* _ZU ERLEDIGEN_
Schreibe die Zeilen zwischen der Zeile mit „Image resolution: width=1023“ und der Zeile mit „Task: Collapse the 来源分析 section chevron“ einschließlich neu und ersetze dabei „ellipse“ durch „rectangle“. Alles andere bleibt unverändert, und die Bilder lässt du in der Antwort weg.

* _BEREITGESTELLTES MATERIAL_
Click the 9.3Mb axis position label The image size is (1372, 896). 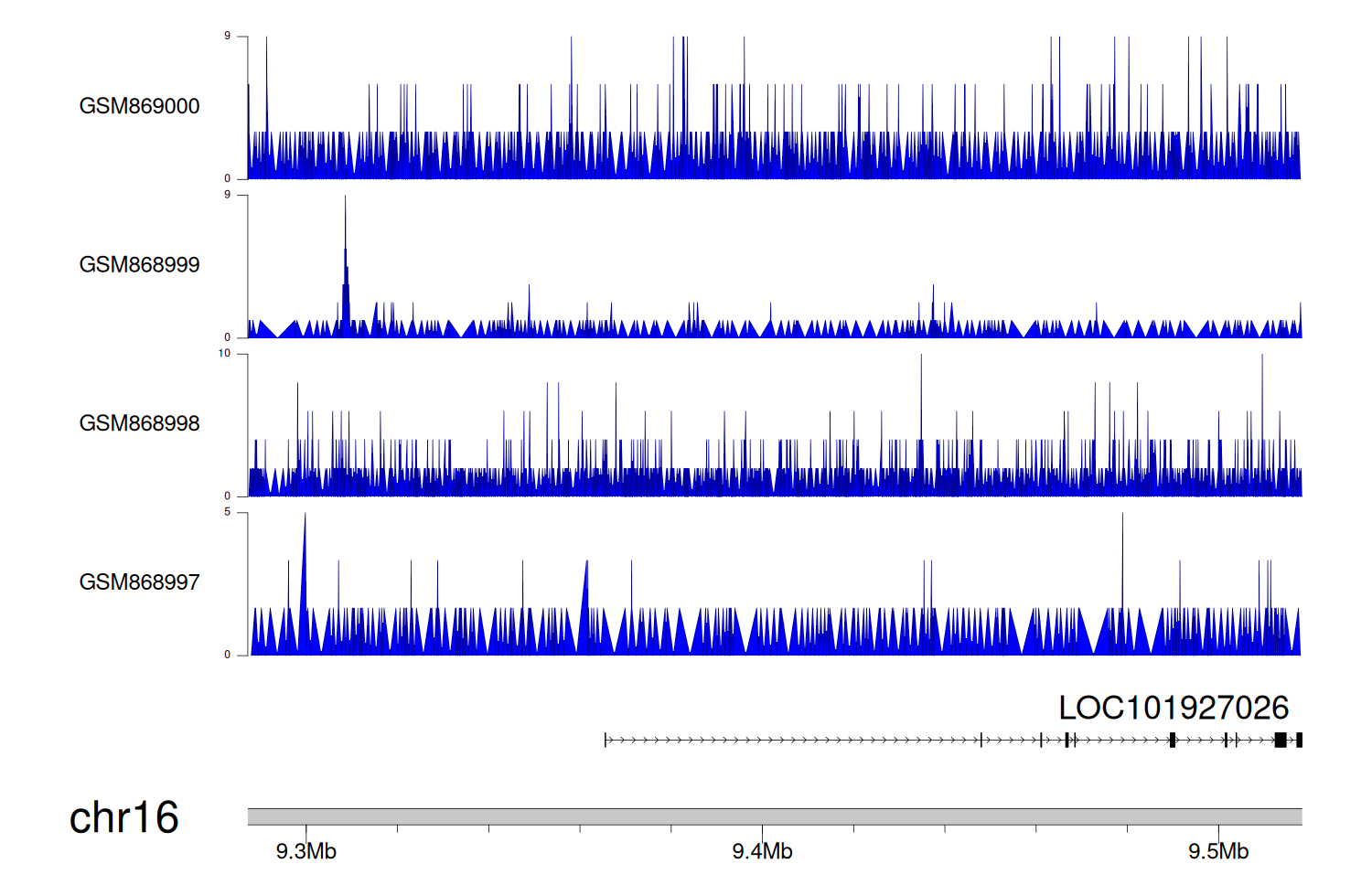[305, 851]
...
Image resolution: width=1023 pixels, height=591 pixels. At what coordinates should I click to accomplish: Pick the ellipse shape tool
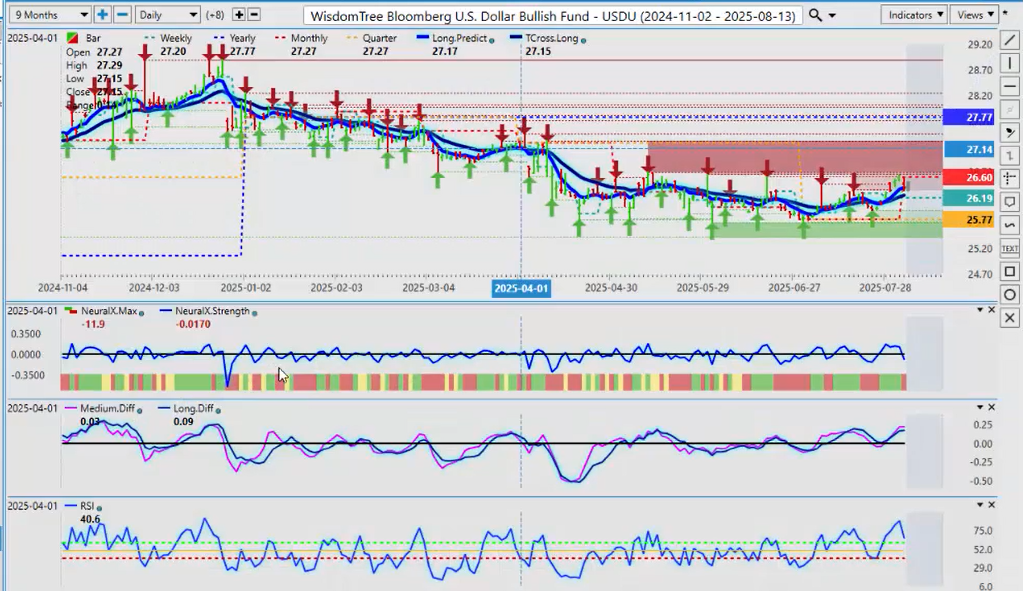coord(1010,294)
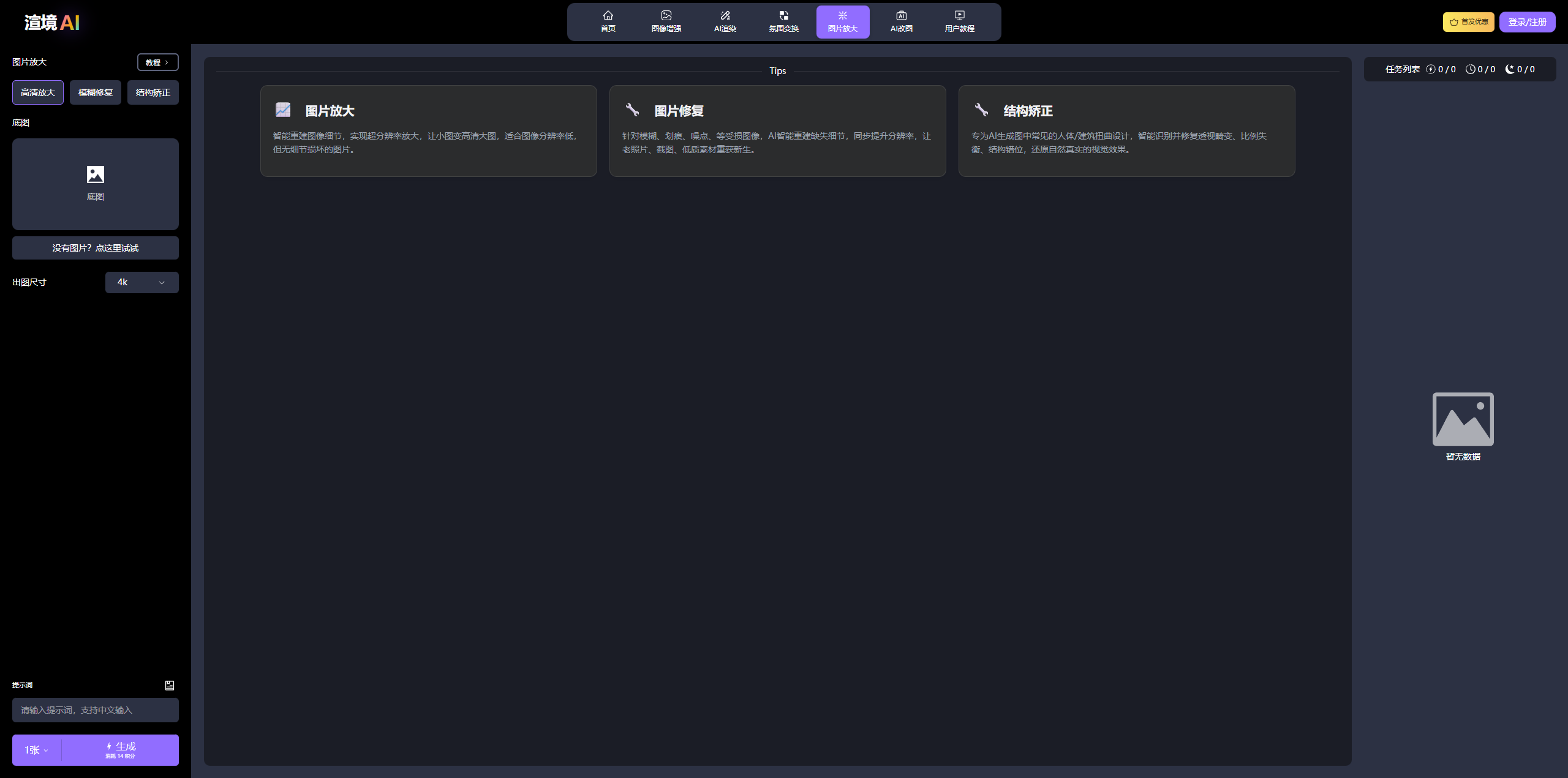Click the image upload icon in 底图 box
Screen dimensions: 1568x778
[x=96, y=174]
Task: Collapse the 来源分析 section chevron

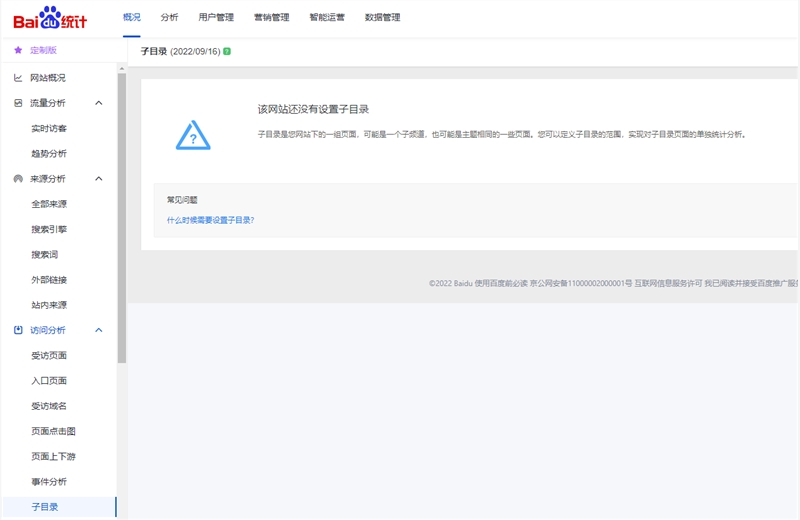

* _SCHRIFTLICHE ANTWORT_
Image resolution: width=1023 pixels, height=591 pixels. At what coordinates should I click to accomplish: Pick the rectangle shape tool
coord(1010,294)
Click the image upload icon in 底图 box
Screen dimensions: 1568x778
[x=96, y=174]
Task: Collapse the 来源分析 section chevron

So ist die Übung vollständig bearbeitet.